[Extrait du jeu de données]
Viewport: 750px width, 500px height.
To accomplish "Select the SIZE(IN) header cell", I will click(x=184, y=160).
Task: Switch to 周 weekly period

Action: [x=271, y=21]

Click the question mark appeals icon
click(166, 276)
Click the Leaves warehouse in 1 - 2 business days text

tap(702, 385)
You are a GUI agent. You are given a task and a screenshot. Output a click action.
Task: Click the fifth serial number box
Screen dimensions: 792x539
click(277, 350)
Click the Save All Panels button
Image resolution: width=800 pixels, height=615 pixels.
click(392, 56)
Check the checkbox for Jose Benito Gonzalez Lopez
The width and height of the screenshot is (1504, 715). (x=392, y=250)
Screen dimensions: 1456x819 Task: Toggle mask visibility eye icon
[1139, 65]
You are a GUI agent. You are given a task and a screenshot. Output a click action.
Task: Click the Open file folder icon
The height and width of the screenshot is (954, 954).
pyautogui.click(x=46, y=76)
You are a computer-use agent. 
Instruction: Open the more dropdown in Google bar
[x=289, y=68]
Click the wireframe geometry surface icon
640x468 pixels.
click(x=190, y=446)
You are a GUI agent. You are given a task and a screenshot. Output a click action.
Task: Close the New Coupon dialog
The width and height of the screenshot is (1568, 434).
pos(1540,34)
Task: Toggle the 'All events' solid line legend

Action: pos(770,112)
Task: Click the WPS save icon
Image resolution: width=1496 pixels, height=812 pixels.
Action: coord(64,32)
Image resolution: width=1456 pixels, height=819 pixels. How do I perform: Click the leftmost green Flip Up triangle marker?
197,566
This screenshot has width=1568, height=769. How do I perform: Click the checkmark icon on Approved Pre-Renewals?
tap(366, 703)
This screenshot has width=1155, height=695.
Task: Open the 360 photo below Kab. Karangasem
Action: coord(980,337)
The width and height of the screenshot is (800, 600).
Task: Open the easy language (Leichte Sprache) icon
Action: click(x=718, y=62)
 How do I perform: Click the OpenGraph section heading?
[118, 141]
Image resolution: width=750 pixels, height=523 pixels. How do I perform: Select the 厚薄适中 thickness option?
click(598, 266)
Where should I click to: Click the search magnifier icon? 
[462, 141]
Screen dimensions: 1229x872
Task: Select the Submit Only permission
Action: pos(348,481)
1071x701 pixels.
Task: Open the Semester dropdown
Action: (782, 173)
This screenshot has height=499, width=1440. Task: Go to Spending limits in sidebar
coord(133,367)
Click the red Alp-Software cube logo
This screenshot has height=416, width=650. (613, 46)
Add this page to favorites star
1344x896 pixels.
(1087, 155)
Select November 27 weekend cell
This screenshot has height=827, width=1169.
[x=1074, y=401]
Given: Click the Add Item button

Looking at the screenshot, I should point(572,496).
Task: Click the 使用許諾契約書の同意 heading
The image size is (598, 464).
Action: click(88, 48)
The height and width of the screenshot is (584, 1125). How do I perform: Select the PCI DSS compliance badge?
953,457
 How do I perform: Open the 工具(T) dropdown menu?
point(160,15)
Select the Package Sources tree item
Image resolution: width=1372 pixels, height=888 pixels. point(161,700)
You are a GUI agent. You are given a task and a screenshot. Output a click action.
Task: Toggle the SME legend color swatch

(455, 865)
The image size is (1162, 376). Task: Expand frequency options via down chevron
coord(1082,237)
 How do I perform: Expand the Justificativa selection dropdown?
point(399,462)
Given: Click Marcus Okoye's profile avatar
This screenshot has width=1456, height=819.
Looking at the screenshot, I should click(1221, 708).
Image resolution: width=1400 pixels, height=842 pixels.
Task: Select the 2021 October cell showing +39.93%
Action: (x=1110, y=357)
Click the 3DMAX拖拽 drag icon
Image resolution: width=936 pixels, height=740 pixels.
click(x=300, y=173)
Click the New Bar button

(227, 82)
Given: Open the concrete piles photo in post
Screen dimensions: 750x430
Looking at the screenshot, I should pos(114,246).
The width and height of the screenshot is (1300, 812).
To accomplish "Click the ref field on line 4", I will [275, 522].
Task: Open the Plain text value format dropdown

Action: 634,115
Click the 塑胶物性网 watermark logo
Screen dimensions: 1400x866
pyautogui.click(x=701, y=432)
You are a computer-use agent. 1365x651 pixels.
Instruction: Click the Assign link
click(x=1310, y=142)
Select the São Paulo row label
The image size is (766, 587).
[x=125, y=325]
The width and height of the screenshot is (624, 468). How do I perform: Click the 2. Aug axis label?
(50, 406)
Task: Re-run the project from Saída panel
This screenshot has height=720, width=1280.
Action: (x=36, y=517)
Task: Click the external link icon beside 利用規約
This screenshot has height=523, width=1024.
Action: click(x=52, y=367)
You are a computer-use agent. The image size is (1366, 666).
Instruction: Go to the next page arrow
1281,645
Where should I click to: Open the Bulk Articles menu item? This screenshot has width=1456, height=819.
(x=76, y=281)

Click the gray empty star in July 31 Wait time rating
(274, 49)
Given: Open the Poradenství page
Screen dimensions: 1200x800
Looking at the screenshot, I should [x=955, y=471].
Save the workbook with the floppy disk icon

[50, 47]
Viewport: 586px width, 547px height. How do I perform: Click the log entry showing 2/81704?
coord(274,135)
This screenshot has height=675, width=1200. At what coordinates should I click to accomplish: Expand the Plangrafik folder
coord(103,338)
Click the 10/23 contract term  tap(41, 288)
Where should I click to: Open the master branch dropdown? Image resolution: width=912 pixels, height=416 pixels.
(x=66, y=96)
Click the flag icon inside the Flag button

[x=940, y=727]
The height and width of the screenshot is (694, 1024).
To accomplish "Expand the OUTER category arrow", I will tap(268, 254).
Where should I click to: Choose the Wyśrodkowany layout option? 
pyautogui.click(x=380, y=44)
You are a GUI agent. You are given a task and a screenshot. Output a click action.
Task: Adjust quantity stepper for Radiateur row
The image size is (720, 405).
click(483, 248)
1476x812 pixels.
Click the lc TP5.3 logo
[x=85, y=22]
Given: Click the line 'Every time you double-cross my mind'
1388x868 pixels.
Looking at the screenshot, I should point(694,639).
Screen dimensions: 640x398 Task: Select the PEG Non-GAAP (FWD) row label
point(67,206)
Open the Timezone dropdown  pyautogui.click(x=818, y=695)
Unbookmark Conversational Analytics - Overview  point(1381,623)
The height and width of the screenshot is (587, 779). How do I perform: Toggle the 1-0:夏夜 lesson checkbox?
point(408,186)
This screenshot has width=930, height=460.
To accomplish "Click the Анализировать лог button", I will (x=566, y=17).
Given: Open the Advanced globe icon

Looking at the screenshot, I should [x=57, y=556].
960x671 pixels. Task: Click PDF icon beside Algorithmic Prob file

[ÉNONCÉ DU PROBLÈME] Restituez au format CSV à deux colonnes, consigne et reponse, les seuls enregistrements allant de la ligne contenant « This screenshot has height=675, width=1200. » à la ligne contenant « [x=940, y=727] », bornes incluses, à raison d'une ligne par enregistrement. Chaque champ doit figurer entre guillemets, avec les sauts de ligne remplacés par des espaces.

[EXERCICE CORRIGÉ]
consigne,reponse
"This screenshot has height=675, width=1200. At what coordinates should I click to accomplish: Expand the Plangrafik folder","coord(103,338)"
"Click the 10/23 contract term","tap(41, 288)"
"Where should I click to: Open the master branch dropdown? Image resolution: width=912 pixels, height=416 pixels.","(x=66, y=96)"
"Click the flag icon inside the Flag button","[x=940, y=727]"